The last word sounded hollow for the first time.

"Yep, great friends!" Colette said.

"Close friends," Marian said. "Really, really close."

Colette looked up, completely confused, and Marian only blushed harder. 

*

Marian fell back on the bed, clutching a blue and white striped pillow to her chest.

"How am I ever going to be a great witch if I can't even bring myself to drug my best friend with a love potion, and make her into my eternal guinea pig-slash-wife?" 

Her grandmother stroked Marian's blue hair, straightening each thick, uneven tress and putting them back into the pigtails they'd escaped from. 

"Hee hee....it isn't _that_ potent. In fact, you could say it just reveals what is already there to begin with," her grandmother said.

Marian abruptly sat up. "You mean, all this time, I thought it was one step closer to the great Panacea, and it wasn't even that good? Awww, then why'd you hide it?"

"Because you'd use it on everyone just to see what happens," her grandmother said sternly. She continued more softly, after a second "You'll learn. These things take time, Marian."
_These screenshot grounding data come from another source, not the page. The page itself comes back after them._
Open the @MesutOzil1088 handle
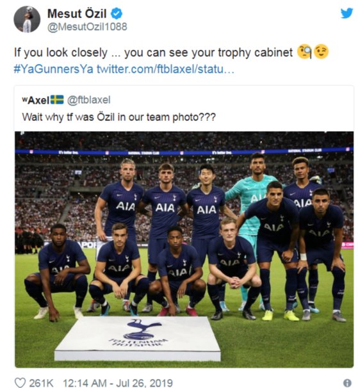This screenshot has width=358, height=388. (x=87, y=27)
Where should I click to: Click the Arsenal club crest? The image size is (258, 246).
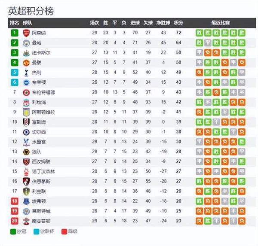[26, 33]
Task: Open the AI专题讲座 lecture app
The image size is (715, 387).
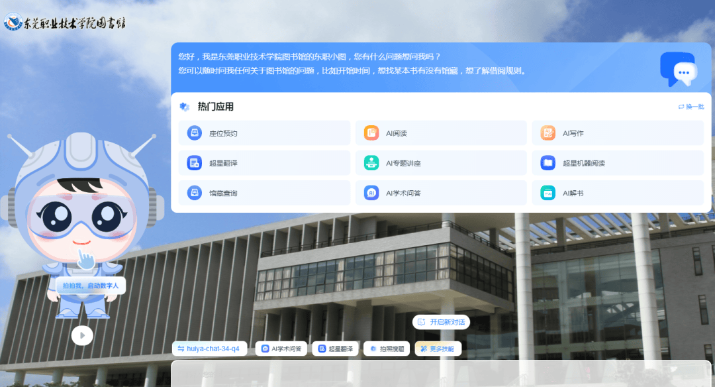Action: pyautogui.click(x=440, y=163)
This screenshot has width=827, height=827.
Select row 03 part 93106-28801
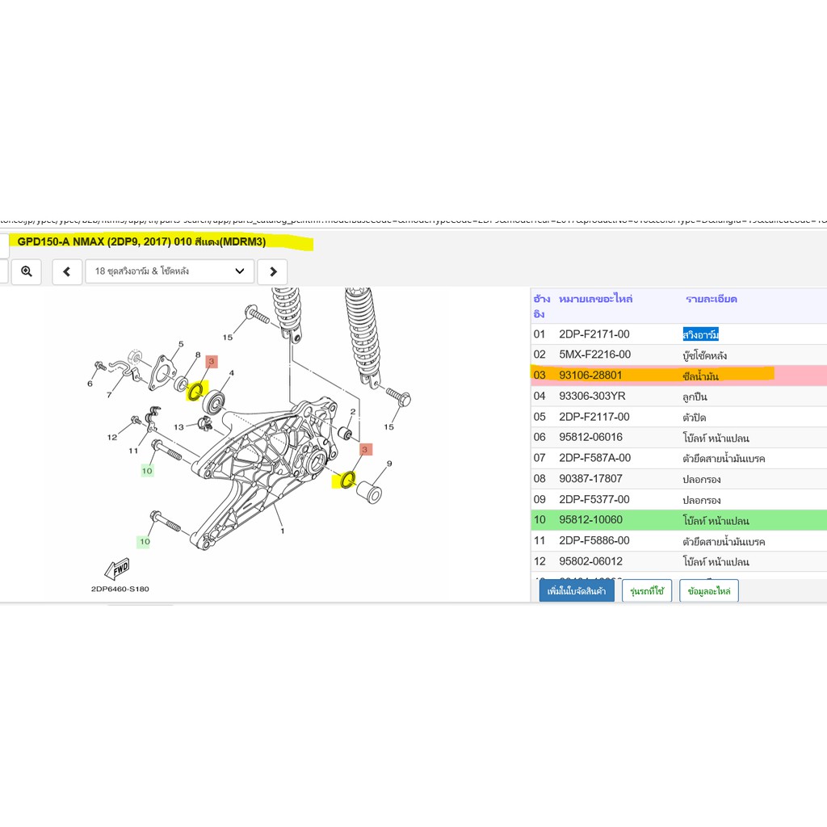(678, 376)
"I know, I'll make it twice as potent, so potent that the world will be healed by the power of _love_ —or die trying!"

Her grandmother sighed. "Now, Marian. Why don't you just court her naturally, without the aid of magic?"

"But–" Marian protested.

"You can never be truly satisfied with a love you had to get underhandedly."
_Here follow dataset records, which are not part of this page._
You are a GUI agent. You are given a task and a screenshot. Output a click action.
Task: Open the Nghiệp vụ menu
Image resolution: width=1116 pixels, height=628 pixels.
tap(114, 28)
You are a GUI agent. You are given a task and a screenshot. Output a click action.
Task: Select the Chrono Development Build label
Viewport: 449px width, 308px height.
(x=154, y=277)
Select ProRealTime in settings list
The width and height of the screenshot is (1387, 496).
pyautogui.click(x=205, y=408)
Marian looked up. She rubbed her hands together, grinning with the sort of smile which made little children go running. "I know! I'll make Bamboo rice, and Salmon Rice, I'll cook for her, and I'll win her over _forever!_ No one can resist the power of my cooking, especially my tea!"
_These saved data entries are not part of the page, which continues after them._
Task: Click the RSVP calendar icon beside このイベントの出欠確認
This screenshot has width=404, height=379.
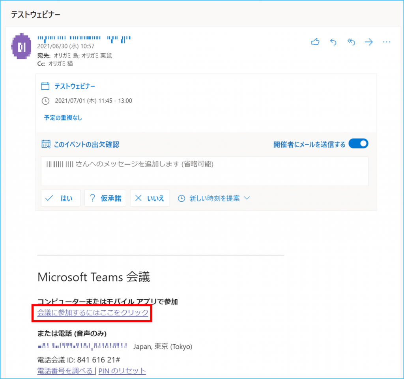Action: (46, 144)
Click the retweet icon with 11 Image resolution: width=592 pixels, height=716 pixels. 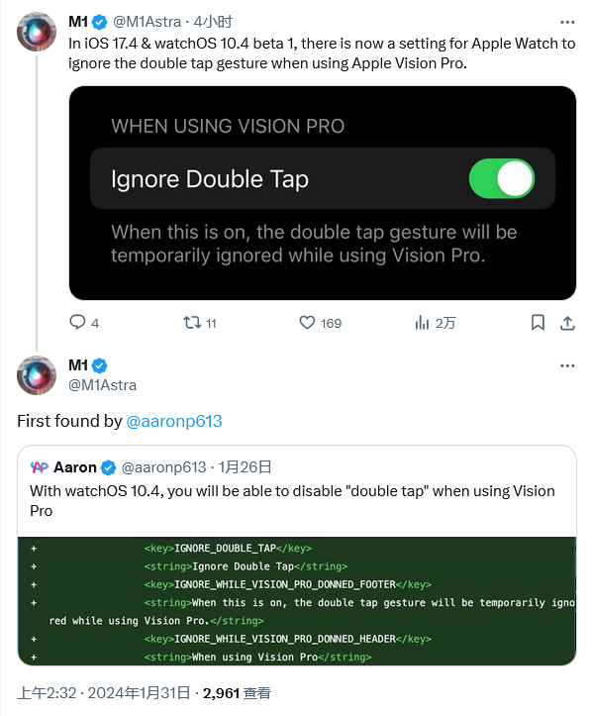(192, 323)
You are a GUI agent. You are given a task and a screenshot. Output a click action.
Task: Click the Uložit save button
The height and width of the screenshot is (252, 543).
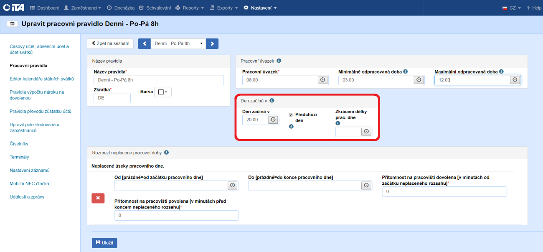(x=104, y=243)
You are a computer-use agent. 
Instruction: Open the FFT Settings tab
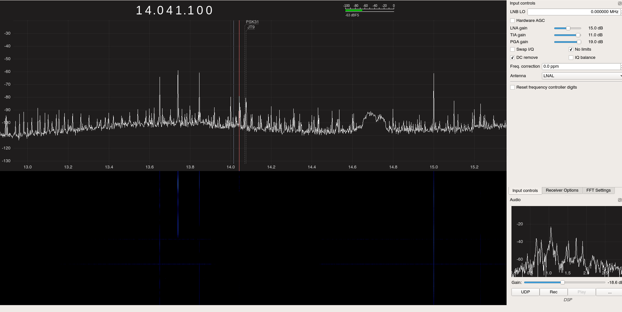[598, 190]
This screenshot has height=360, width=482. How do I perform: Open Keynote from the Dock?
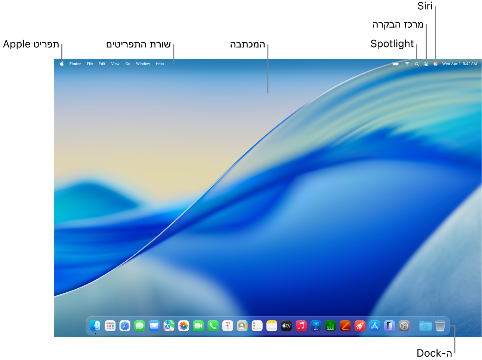[x=315, y=326]
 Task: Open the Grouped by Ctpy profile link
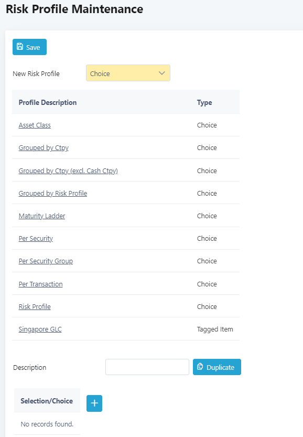coord(44,148)
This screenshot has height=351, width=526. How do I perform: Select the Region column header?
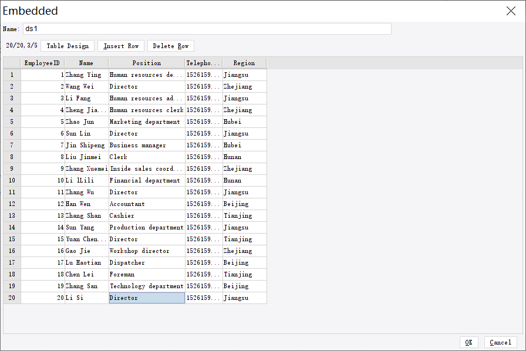tap(244, 63)
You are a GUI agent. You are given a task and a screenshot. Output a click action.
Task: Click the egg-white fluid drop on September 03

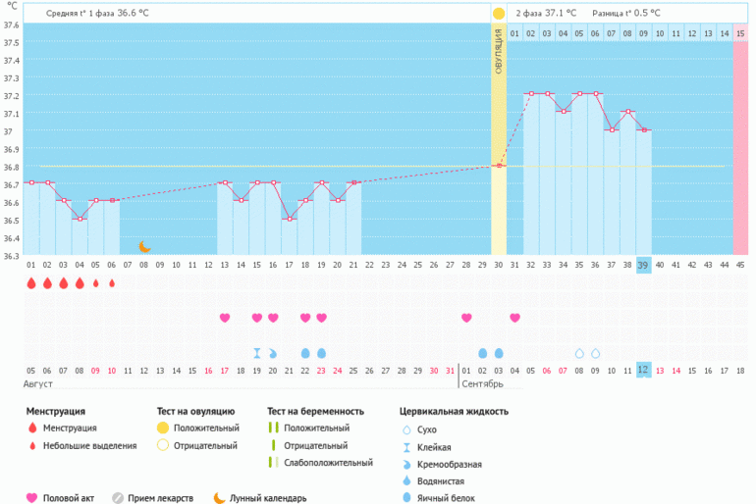point(499,353)
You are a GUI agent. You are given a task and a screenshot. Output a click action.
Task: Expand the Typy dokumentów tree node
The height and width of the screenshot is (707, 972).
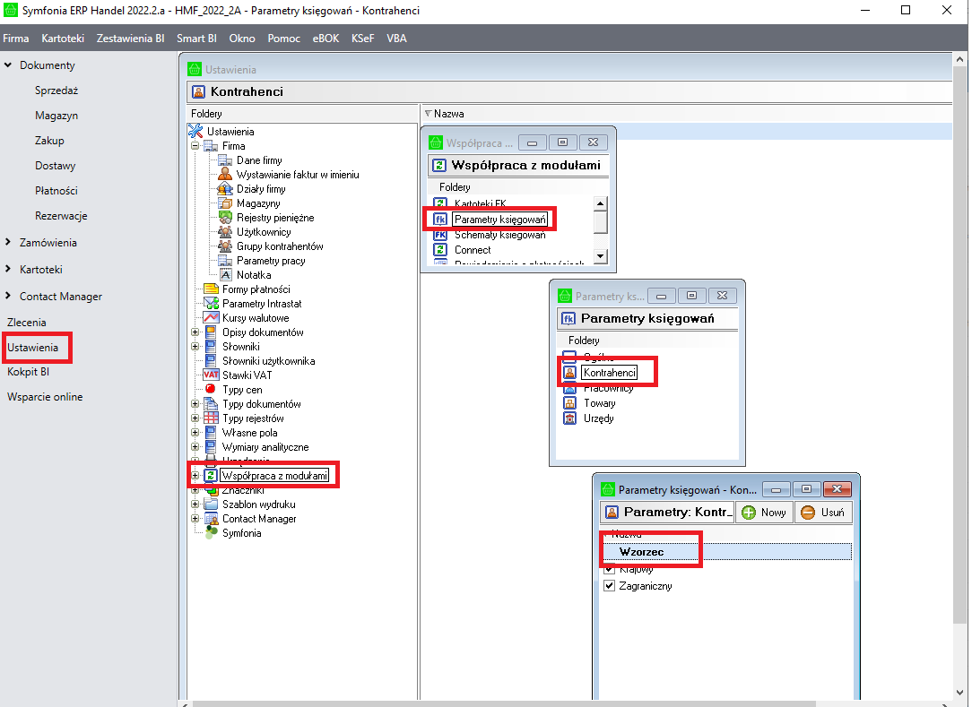tap(195, 404)
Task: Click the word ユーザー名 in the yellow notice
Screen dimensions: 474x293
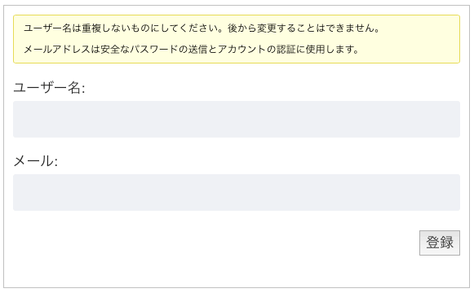Action: [47, 28]
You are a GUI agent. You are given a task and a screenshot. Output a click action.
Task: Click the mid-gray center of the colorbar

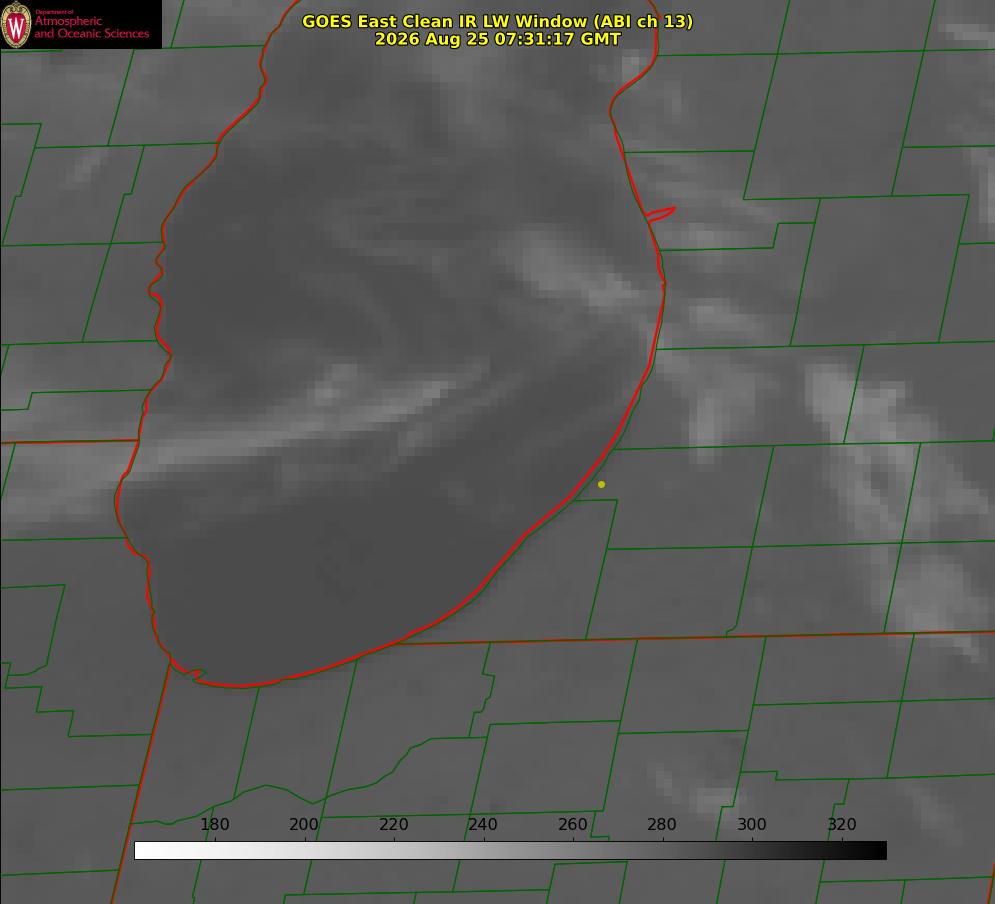510,851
"Not the tea," her grandmother said.

"...okay, cooking without tea," Marian said in disappointment.

She could always count on Micah to enjoy her tea, anyways.

"Hee Hee...Don't forget to tell her how you feel," her grandmother said.

Marian rushed to write out her plan. She already knew the recipes of what Colette loved. Now, all she had to do was treat her like a princess, sweep her off her feet, cook for her... and all those other romance novel things she'd once at a young age read _for science_. And then taught all the other children about quivering womanhoods and pulsing desire, until she was grounded to eat a whole lot of tomatoes again.

*

She'd spread out flower petals, filling the room with a fresh fragrance that well overcame the smell of smoke and her cauldron. She hadn't time for decorations, but she had put a new tablecloth on the table upstairs, with fresh sage on the cabinet nearby to cleanse the air of impurities. 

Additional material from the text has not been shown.